二叉树 Morris 遍历 前中后序遍历

    /**
     *    1
     *  2   3
     * 4 5 6 7
     * 遍历 
     * 1 将5 右节点设为1
     * 2 将4 右节点设为2
     * 4 无左节点 将下次节点设为4的右节点 就是2
     * 2 左节点的最右边一个节点的右节点 是当前节点2， 还原该节点 设为null，下个节点设为2的右节点5
     * 5 无左节点 将下次节点设为5的右节点 就是1
     * 1 左节点的最右边一个节点5的右节点 是当前节点1， 还原该节点 设为null，下个节点设为1的右节点3
     * 后面类似上面步骤
     */
    public static void Morris(TreeNode root)
    {
    
    
        if (root == null) return;
        TreeNode pre = null;
        TreeNode cur = root;
        List<int> before = new List<int>();
        List<int> middle = new List<int>();
        List<int> after = new List<int>();
        while (cur != null)
        {
    
    
            pre = cur.left;
            if (pre != null)
            {
    
    
                while (pre.right != null && pre.right != cur)
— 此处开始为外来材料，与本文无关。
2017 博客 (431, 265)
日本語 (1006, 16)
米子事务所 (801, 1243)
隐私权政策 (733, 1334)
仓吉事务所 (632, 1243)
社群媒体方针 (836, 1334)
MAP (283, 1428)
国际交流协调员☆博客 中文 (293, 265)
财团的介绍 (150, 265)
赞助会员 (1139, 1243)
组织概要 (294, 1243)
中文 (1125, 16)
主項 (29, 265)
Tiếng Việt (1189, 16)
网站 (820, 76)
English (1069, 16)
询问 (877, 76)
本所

                    pre = pre.right;
                if (pre.right == null)
                {
    
    
                    before.Add(cur.val);
                    pre.right = cur;
                    cur = cur.left;
                }
                else
                {
    
    
                    middle.Add(cur.val);
                    pre.right = null;
                    AfterPath(after, cur.left);
                    cur = cur.right;
                }
            }
            else
            {
    
    
                before.Add(cur.val);
                middle.Add(cur.val);
                cur = cur.right;
            }
        }
        AfterPath(after, root);// 将最右边一列放到遍历列表内
        Console.WriteLine("先序：" + string.Join(",", before));
        Console.WriteLine("中序：" + string.Join(",", middle));
        Console.WriteLine("后序：" + string.Join(",", after));
    }

    private static void AfterPath(List<int> list,TreeNode node)
    {
    
    
        int count = 0;
        while (node != null)
        {
    
    
            list.Add(node.val);
            node = node.right;
            count++;
        }
        int left = list.Count - count;
        int right = list.Count - 1;
        int temp;
        while (left < right)
        {
    
    
            temp = list[left];
            list[left] = list[right];
            list[right] = temp;
            left++;
            right--;
        }
    }